THE PROBLEM:
Could you continue the Haxton Guitars text below, picking up right after its last sentence, "Improvements also have a positive effect on tone."?

TEXT BLOCK:
Why Haxton Guitars

Haxton guitars are the product of one mind and one pair of hands. At Haxton Guitars “Tone is King.”

To achieve a really powerful guitar requires many small tasks done right. Haxton designs incorporate the highest standards of the past and present.
These guitars are built to last. The builder’s years in the guitar repair field have illuminated the common structural faults.

High-quality woods are selected for construction. Most guitars are topped with European Spruce, with master grade Sitka and Engelmann available.

Hide glue is used throughout the body-building process. It is simply the best for musical instruments. Why? It is very thin and strong. Joints have to fit tight with no gaps. This allows the most efficient transfer of string energy into sound.

Tops and backs are braced in the traditional way for steel-string guitars, with an X-brace and tone bars for the top and lateral braces for the back. Brace pieces are fitted with great care, individually tuned for maximum performance. Solid bent linings work best because of their rigidity. They provide more gluing surface than the traditional kerfed linings. As a result, the linings can be lighter and stronger at the same time.

Innovations in the Neck
The Haxton neck joint construction reinforces the area with the most stress from string tension. Improvements also have a positive effect on tone.

DATA PROVIDED:
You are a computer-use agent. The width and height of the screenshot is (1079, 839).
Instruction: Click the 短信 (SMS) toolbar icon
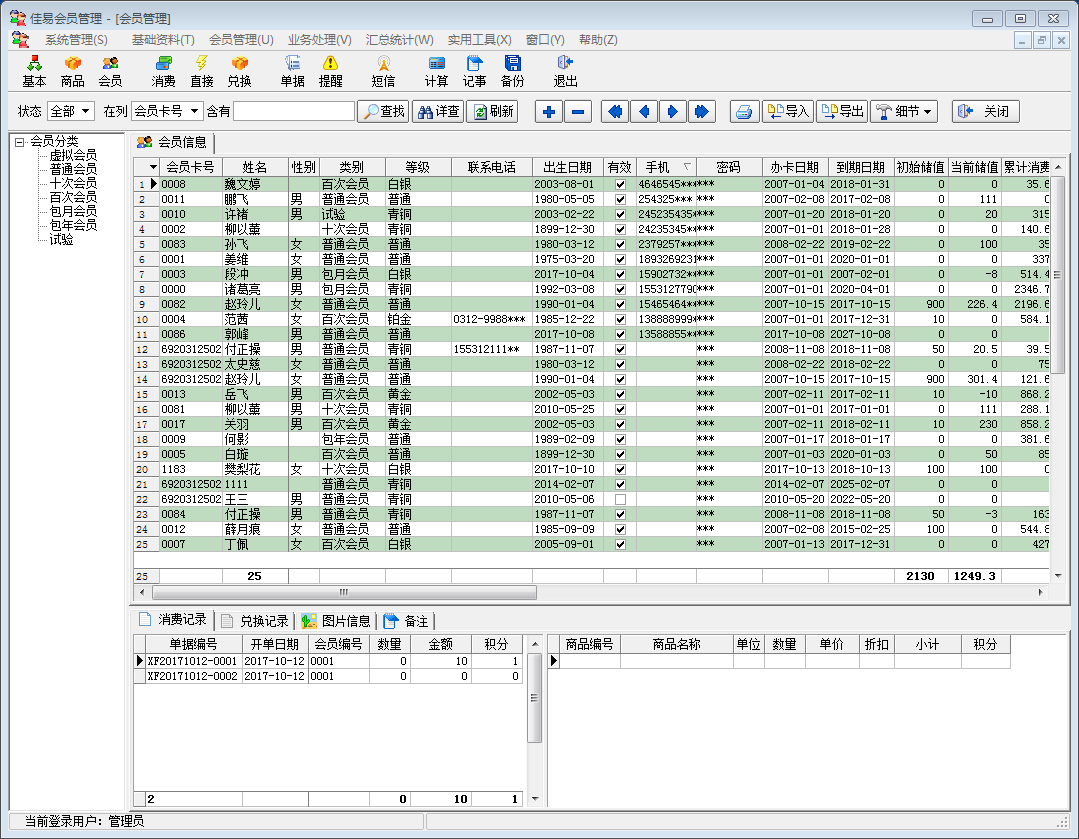[383, 71]
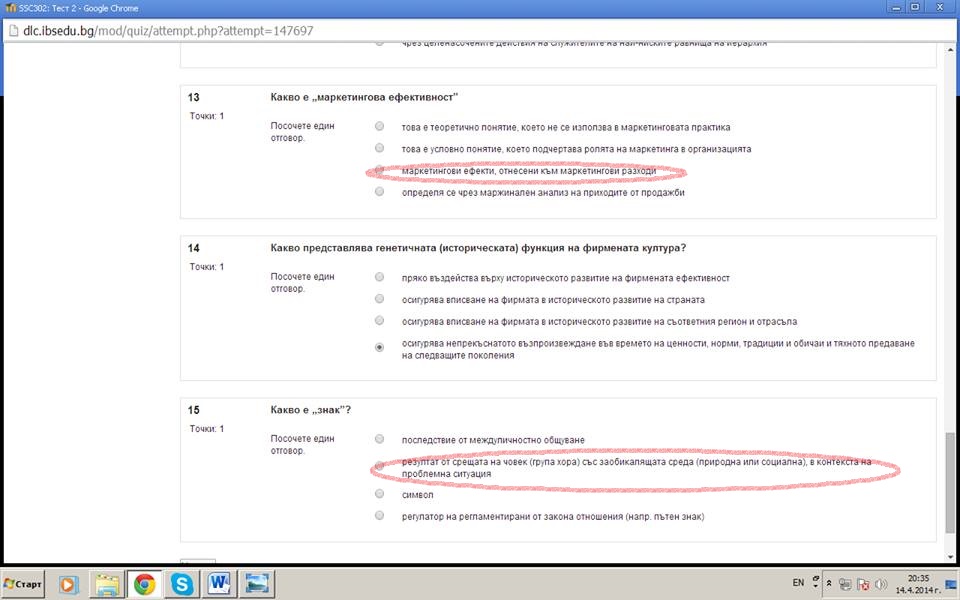Select first answer option of question 14
Viewport: 960px width, 600px height.
click(x=379, y=277)
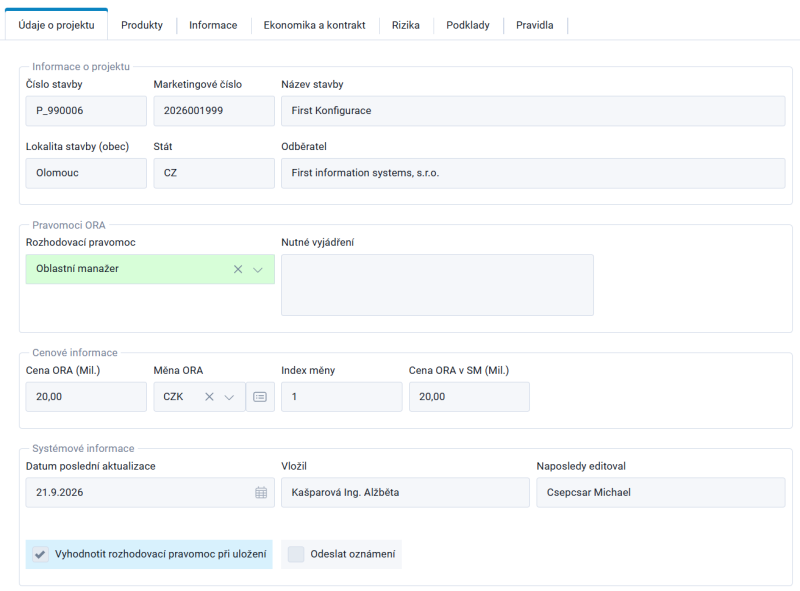The width and height of the screenshot is (800, 591).
Task: Click the Cena ORA (Mil.) input field
Action: tap(86, 397)
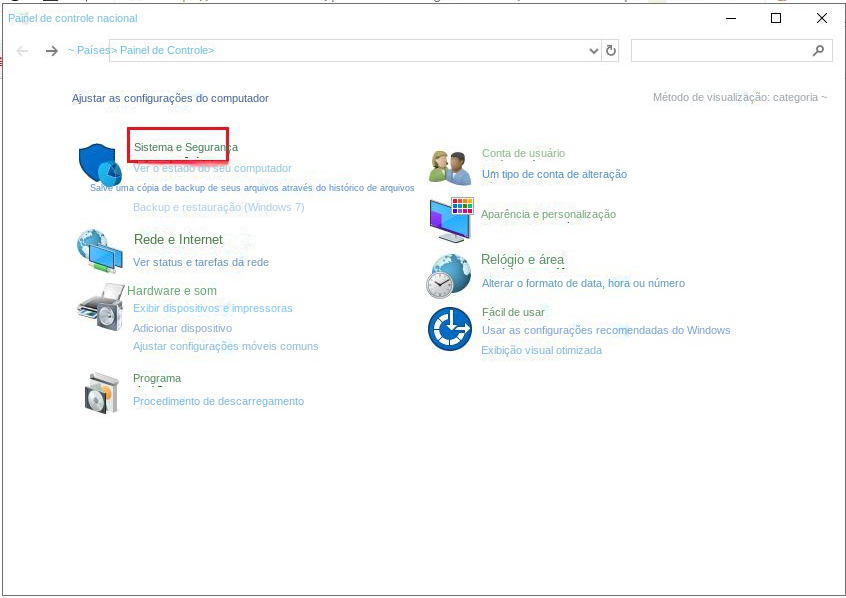Open the Aparência e personalização monitor icon
846x598 pixels.
[x=450, y=219]
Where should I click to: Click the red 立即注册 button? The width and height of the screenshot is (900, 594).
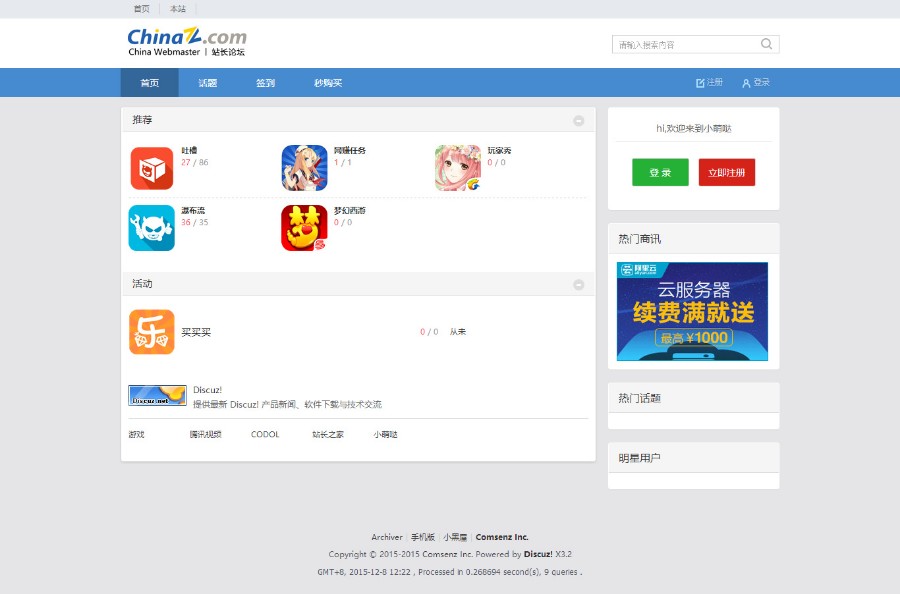coord(727,172)
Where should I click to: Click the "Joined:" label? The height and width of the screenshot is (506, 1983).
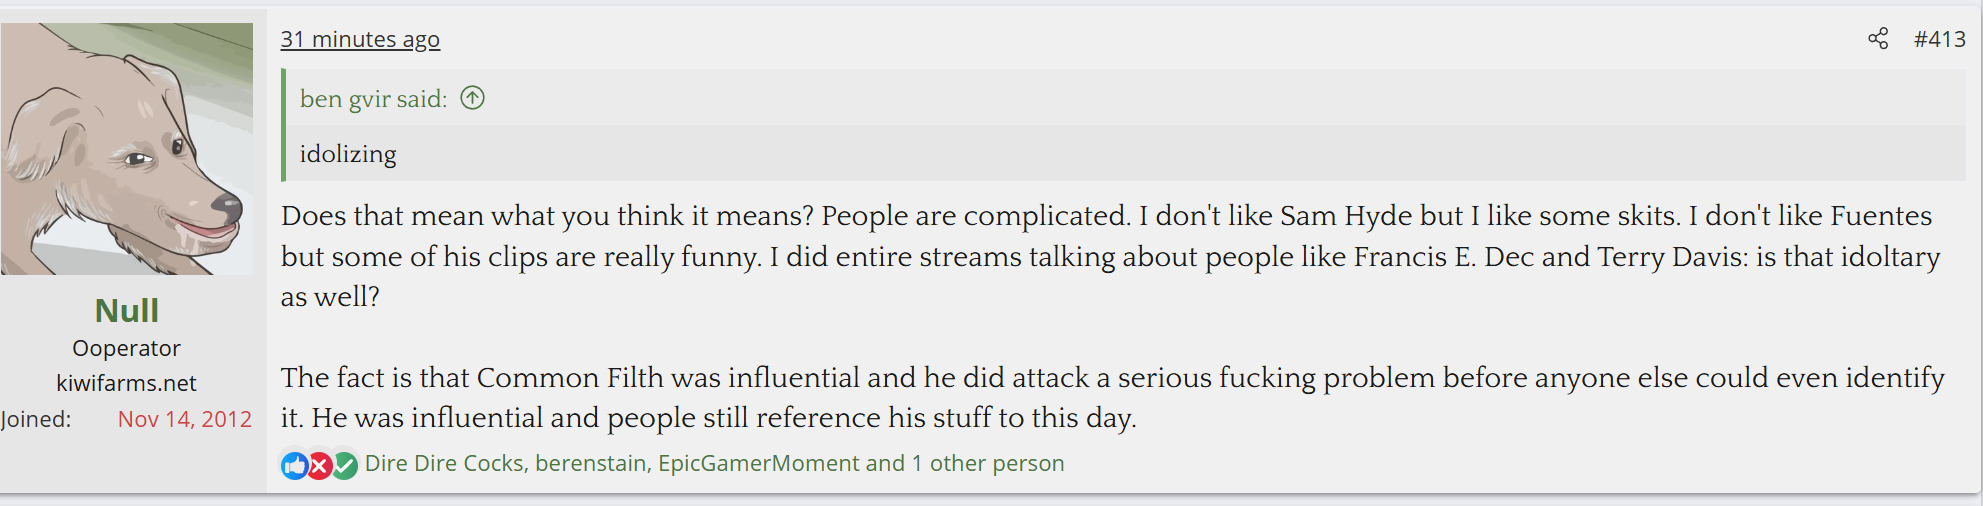36,419
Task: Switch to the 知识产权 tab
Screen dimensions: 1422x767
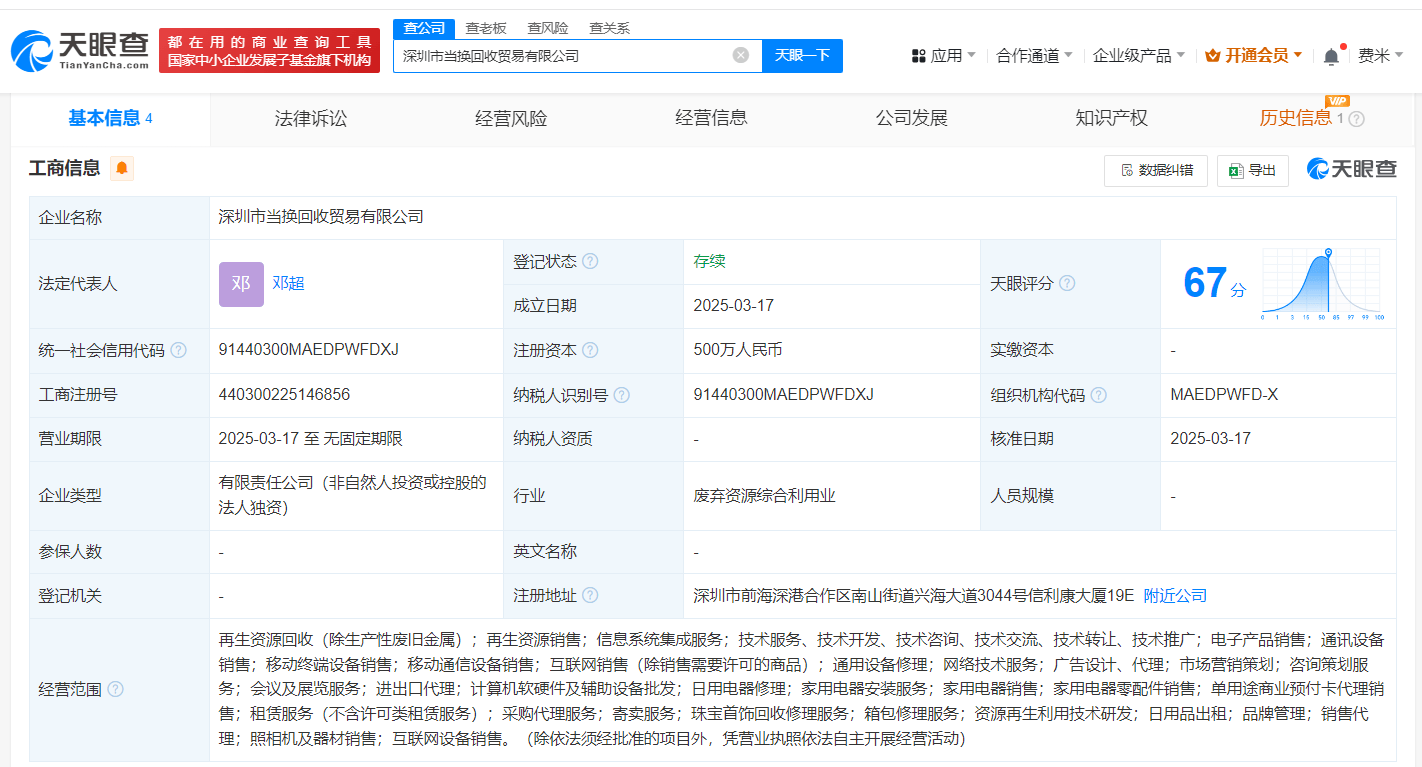Action: coord(1111,118)
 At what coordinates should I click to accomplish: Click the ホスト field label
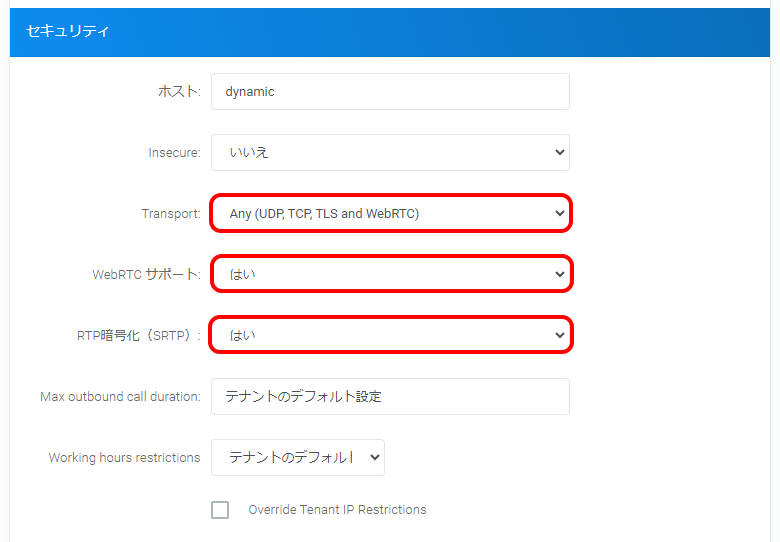179,91
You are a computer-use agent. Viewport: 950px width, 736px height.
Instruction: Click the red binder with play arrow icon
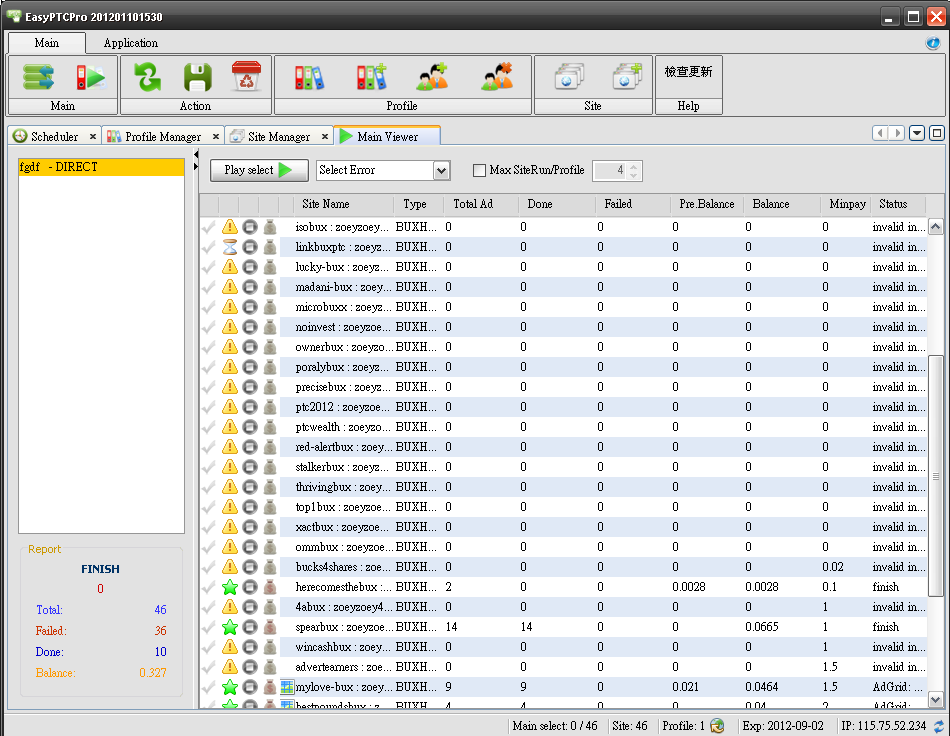[90, 77]
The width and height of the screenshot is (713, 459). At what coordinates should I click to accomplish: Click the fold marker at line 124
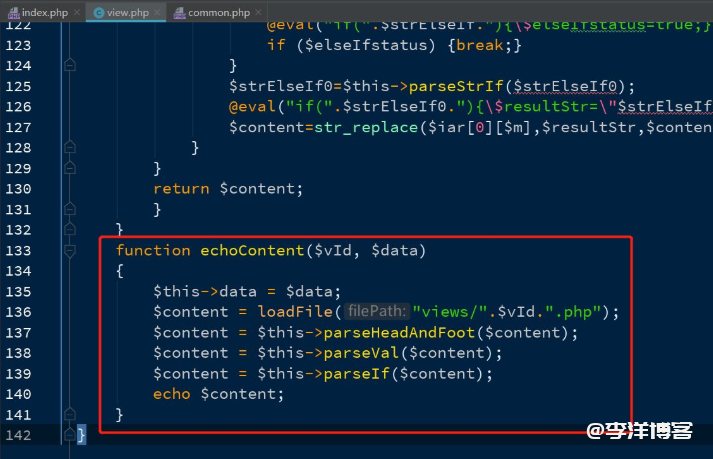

ANSWER SECTION:
The solution achieves a unified neck by
• incorporating a fingerboard extension into the neck
• tying the entire neck together with carbon fiber bars
• using a double-acting truss rod
This neck is strong, lightweight and adjustable.

The “C” shaped neck block spreads the load of string tension from the top through the sides and back. This helps tone production by curtailing string energy loss through the neck.

Waterborne Lacquer Finish
The waterborne lacquer finish Haxton uses is an environmentally friendly alternative to toxic nitrocellulose lacquer.
Over 10 years ago, spurred by the desire to build guitars in as green an environment as possible, and encouraged by the experiments of John Greven and Michael Doolin, the builder incorporated waterborne lacquer into his process. Now these finishes have become the finish of choice for many builders.